Larry’s eye (2)

Scarecrow 3 Feb 19

Something at the back of the house caught Larry’s eye; he didn’t know what but it caused him to pause. He had meant to turn off the tap at the kitchen wall where he was filling watering cans after school, but despite himself, he had to look again. It was the scarecrow – the scarecrow was moving – in fact it was eating a carrot! Just as the bizarre notion entered his brain, his socks and sandals were suddenly deluged with cold water as the watering can overflowed and he was left standing in a widening puddle. In a panic he bent and turned off the tap. Slapping his soggy feet on the flagged path, he quickly ran up into the garden behind their house. The scarecrow had gone – not just his apparition but literally. The frame in the middle of the vegetable plot from which grandad’s mac had flapped in the wind, topped by a bowler hat stood bare, as a cross of two poles. Only the old leather gloves, too huge for him or his mother to wear, and tacked on the ends as hands, waved limply…

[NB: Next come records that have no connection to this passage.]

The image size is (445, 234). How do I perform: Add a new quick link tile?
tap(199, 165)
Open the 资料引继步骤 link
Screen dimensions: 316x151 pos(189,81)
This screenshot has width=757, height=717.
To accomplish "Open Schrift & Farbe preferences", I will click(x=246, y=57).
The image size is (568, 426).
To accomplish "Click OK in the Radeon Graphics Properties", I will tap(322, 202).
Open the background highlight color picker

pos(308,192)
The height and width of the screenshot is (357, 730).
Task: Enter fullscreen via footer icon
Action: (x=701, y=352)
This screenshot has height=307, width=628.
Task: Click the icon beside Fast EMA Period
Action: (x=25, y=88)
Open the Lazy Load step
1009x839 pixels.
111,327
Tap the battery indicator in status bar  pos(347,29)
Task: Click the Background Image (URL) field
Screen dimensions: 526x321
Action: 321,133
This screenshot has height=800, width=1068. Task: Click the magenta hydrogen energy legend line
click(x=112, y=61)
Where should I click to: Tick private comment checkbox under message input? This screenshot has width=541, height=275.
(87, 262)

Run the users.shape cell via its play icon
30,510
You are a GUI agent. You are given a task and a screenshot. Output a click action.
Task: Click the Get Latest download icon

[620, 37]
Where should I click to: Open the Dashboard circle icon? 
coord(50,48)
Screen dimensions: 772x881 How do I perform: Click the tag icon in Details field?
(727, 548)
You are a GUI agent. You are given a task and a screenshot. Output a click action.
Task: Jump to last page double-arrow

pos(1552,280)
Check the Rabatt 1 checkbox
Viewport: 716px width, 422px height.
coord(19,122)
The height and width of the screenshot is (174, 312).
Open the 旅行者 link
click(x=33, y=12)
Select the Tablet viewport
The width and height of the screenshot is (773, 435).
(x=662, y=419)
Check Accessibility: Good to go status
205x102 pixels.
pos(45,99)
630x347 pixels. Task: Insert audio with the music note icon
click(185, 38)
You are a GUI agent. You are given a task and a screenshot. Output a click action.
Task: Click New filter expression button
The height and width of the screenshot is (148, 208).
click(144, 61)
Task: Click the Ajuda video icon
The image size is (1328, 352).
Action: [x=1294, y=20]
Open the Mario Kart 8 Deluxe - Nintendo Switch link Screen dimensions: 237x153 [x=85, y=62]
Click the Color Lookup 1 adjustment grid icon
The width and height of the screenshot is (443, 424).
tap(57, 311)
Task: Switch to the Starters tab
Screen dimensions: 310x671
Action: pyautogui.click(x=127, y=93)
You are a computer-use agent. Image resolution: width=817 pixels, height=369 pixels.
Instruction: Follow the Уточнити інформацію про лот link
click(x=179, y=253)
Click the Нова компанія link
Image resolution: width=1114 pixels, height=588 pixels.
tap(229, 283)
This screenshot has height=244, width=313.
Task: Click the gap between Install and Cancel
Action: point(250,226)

Larry stood and looked around the enclosed garden. It ran deep and narrow behind their house only stopped by the hedge that divided their garden from that of the house on the parallel suburban road. On either side the garden boundaries were neighbours fences, friends of many years. No-one who would steal mum’s scarecrow. Larry glanced at the ground. Immediately before him was a trampled patch of soil across the two lines of carrots. A gap in the green fronds showed at least three had been uprooted; the greenery discarded. He knew the scarecrow had eaten them !

Excited, Larry looked around once more. There was nowhere to hide amid  the rows of vegetables, only in the old shed leaning against the far corner of the house. With no thoughts of danger or calling for assistance, Larry’s only resolve as he crept towards the wooden outbuilding was apprehending this sure fire “Gerry spy”, parachuted down into England to see what they were doing for the war effort! Larry would pounce on him and catch him red handed!

Squelching quietly, he neared the shabby door. It hung crookedly ajar,  green paint peeling, the wood rotting with neglect. Just as he was about to pull it open, it occurred to Larry that he ought to have a weapon, just in case. There was nothing to hand; all the garden tools were neatly stowed inside the shed by his mother. All he could see was a basket of potatoes he’d picked earlier, that he should have taken  indoors. Selecting two of the largest, Larry steadied himself… before yanking the door open with a loud angry yell, for the element of surprise. With arms and potatoes raised, he charged into the shed, only to realise that the sun outside had blinded his vision in the dark of the shed! The realisation caught him short, just as he sensed movement among the old poles and sacks in the back of the cluttered space.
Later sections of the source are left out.